Developing EOS Vision as a tool for not only GIS-professionals it was a crucial task to adopt services transforming geospatial data in the text format to geometry. The idea supporting this is to keep users’ psyche safe by not letting them work with the Shapefile only. Supporting CSV, XLS, XLSX formats with geospatial data as latitude an longitude were not enough since it is still a common way to store geospatial data as addresses. So, we were ready to go deep into Geocoding.
There are plenty of geocoding services. As a first iteration, we have decided to try Nominatim — the geocoding tool based on OpenStreetMap data. While developing the technical description of the task, the first question appeared was the following:
Could Nominatim be used for all the countries?
I could not find such information in the documentation, as well as on GIS StackExchange (spoilers alert). In addition to the coverage question, we have wanted to evaluate the quality of geocoding by accuracy, precision, preferable input data formats etc.

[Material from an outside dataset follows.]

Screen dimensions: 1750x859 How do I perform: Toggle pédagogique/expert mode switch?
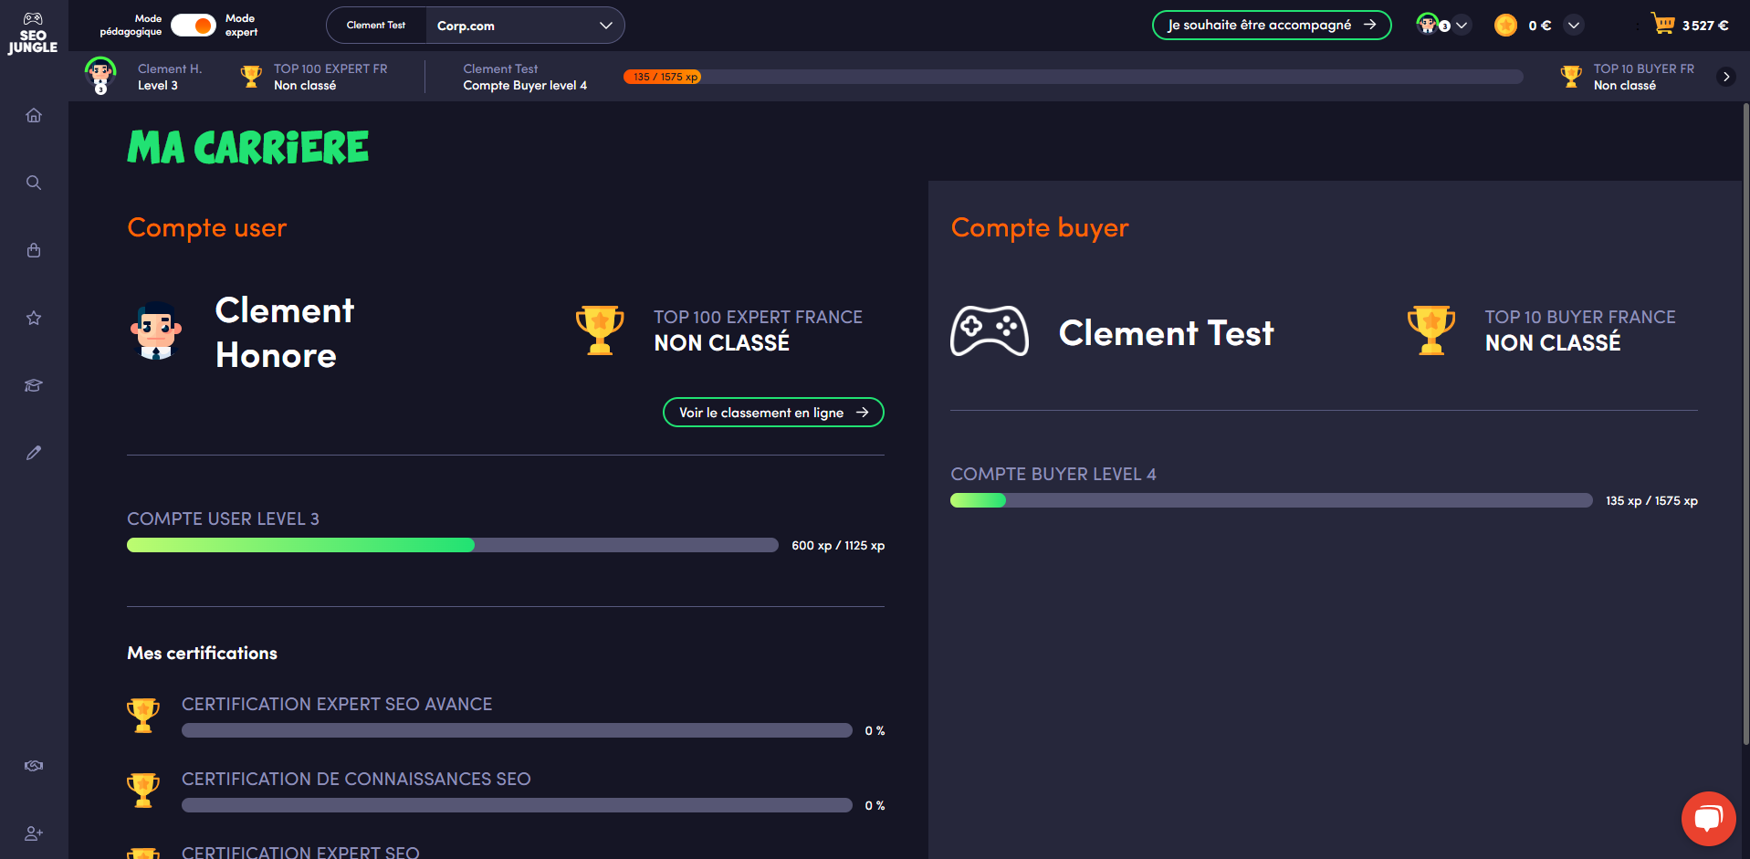194,26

In this article, I would mention Nominatim data coverage, Reverse vs Direct Geocoding, and additional features appeared during this small research.
No OpenStreetMap was harmed in the making of this research. Everything run on the OSM replication.
It seems to be a simple task — check if the geocoder works for all the countries: find some sample of addresses for all the countries and run the geocoder. Okay, it seems easy. Let’s just find the data. Believe me or not — it is not what you can find by just googling it. I was sure GIS-geeks met similar tasks, so I went to Twitter, asked the community, and got the brilliant answer:
That’s easy! Next steps were simple: Natural Earth (I’m still mad at you, guys), QGIS (random 100 points per country), geopy. Now I was ready to answer the original question. Running direct geocoding from addresses dataset showed Nominatim is available for all the countries.
During the previous task I have spotted an interesting thing — reverse geocoding returns not only the address but also latitude and longitude:
"licence":"Data © OpenStreetMap contributors, ODbL 1.0. https://osm.org/copyright",
"display_name":"Palianychyntsi, Fastiv Raion, Kyiv Oblast, 08542, Ukraine",
I made an assumption this is the coordinates of the address returned, but I have noticed a thing — the point with address “AAT, Antarctica” has been returned from Reverse Geocoding, but could not be recognized by direct geocoding.
To check how different results are, I have connected coordinates from reverse geocoding with coordinates from direct geocoding. Results were absolutely various:
Okay, it becomes more and more intriguing. Do reverse or direct geocoding return inappropriate results? Hold on, what if we go further, and run reverse geocoding based on coordinates returned from direct geocoding based on addresses returned from reverse geocoding based on random coordinates! It looks fun, isn’t it?
You may explore the map and find out that Direct Geocoding results are usually more precise than the ones taken from Reverse Geocoding. Does it look like a scientific breakthrough? Not sure, but it looks nice, isn’t it?
For me personally, the most interesting things on the map became “spider webs” usually showing the nearest address from the random coordinates. That was a little spoiler for the next episode of “How good is Open Data”?